Exactly the lines from the beginning of the records below through the line with "Given: Collapse the" must be given again, without pictures.

(Excerpts from a dataset)
--------------------------------

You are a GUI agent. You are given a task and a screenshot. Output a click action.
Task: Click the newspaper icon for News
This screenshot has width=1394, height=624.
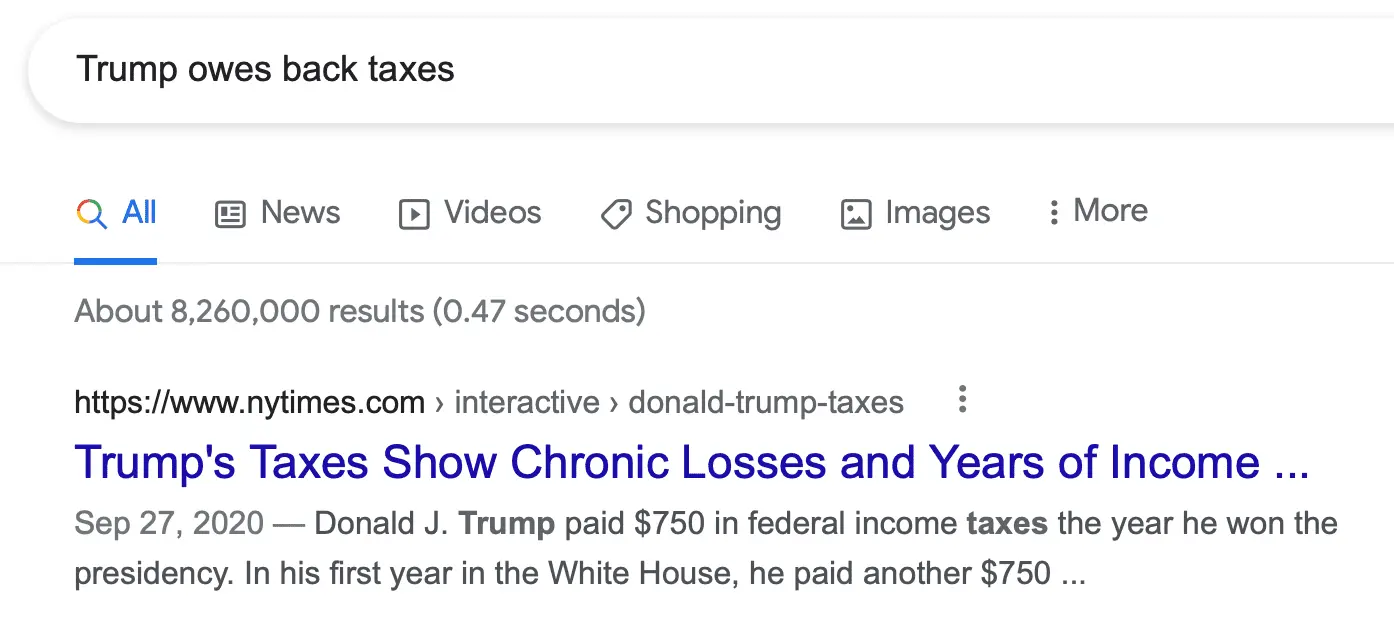coord(231,214)
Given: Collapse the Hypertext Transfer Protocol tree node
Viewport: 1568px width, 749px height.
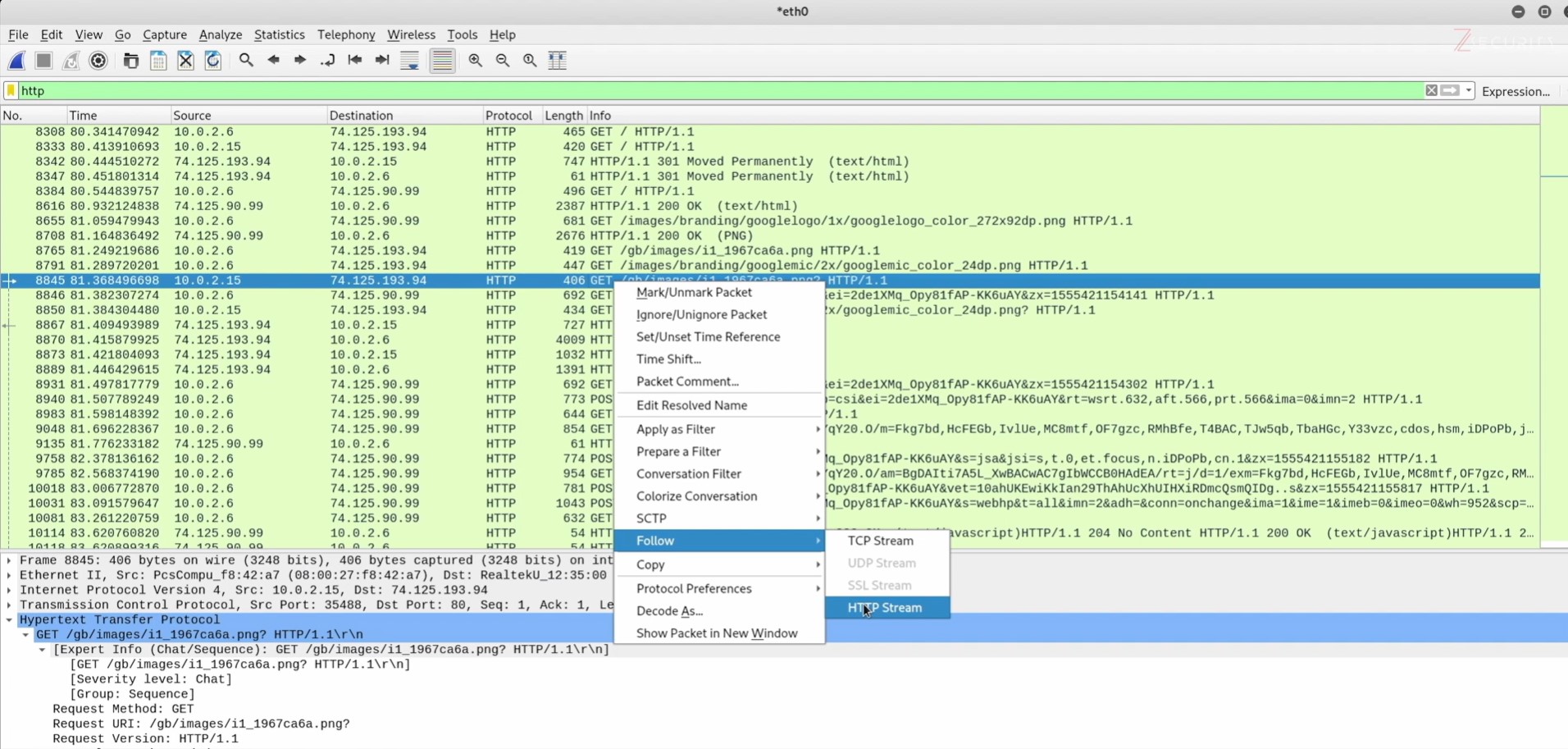Looking at the screenshot, I should (x=9, y=620).
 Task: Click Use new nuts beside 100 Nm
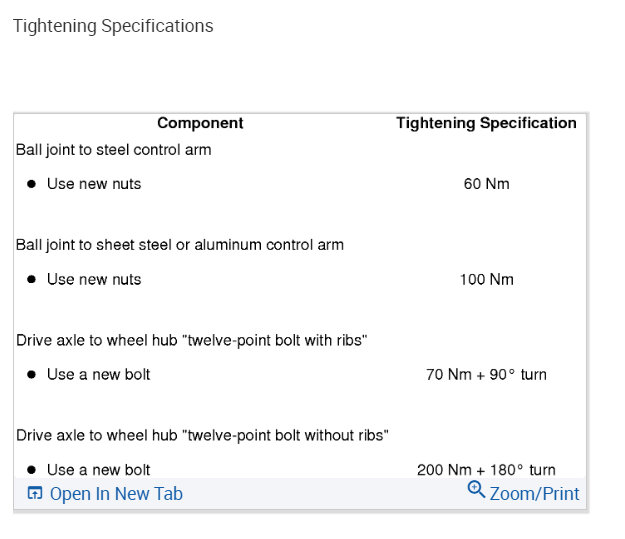click(x=94, y=279)
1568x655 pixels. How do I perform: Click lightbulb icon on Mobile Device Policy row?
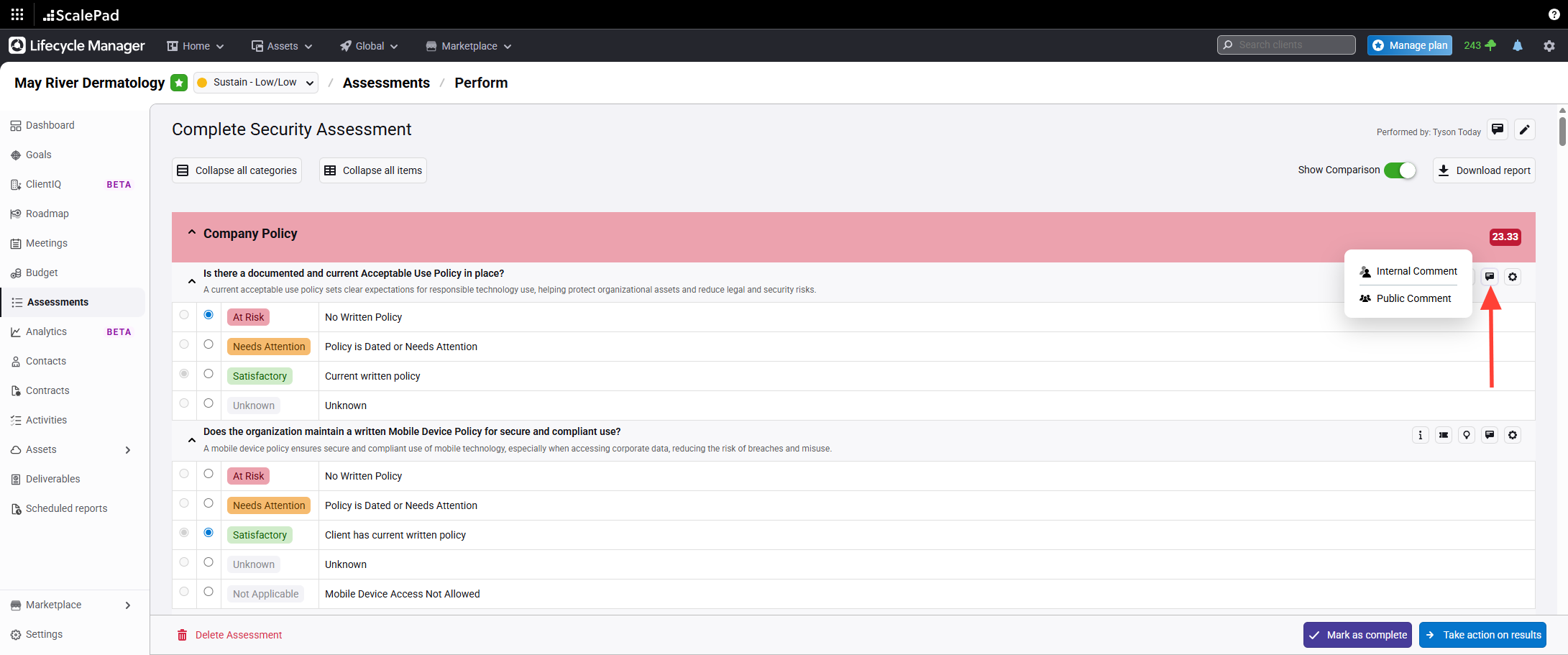pyautogui.click(x=1467, y=435)
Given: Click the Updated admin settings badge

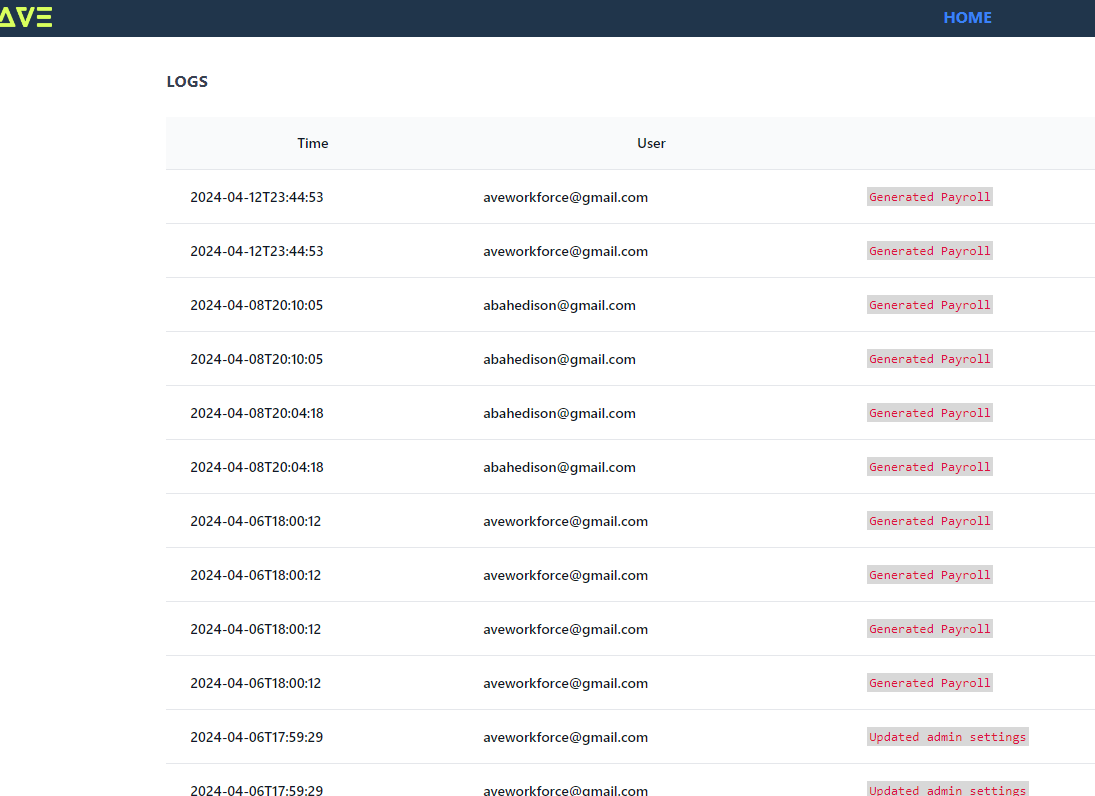Looking at the screenshot, I should click(947, 736).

--------------------------------

== SOLUTION FOR THIS TASK ==
You are a GUI agent. You are given a task and a screenshot. Output a click action.
Task: Click the newspaper icon for News
This screenshot has width=1394, height=624.
coord(231,214)
Given: Collapse the Hypertext Transfer Protocol tree node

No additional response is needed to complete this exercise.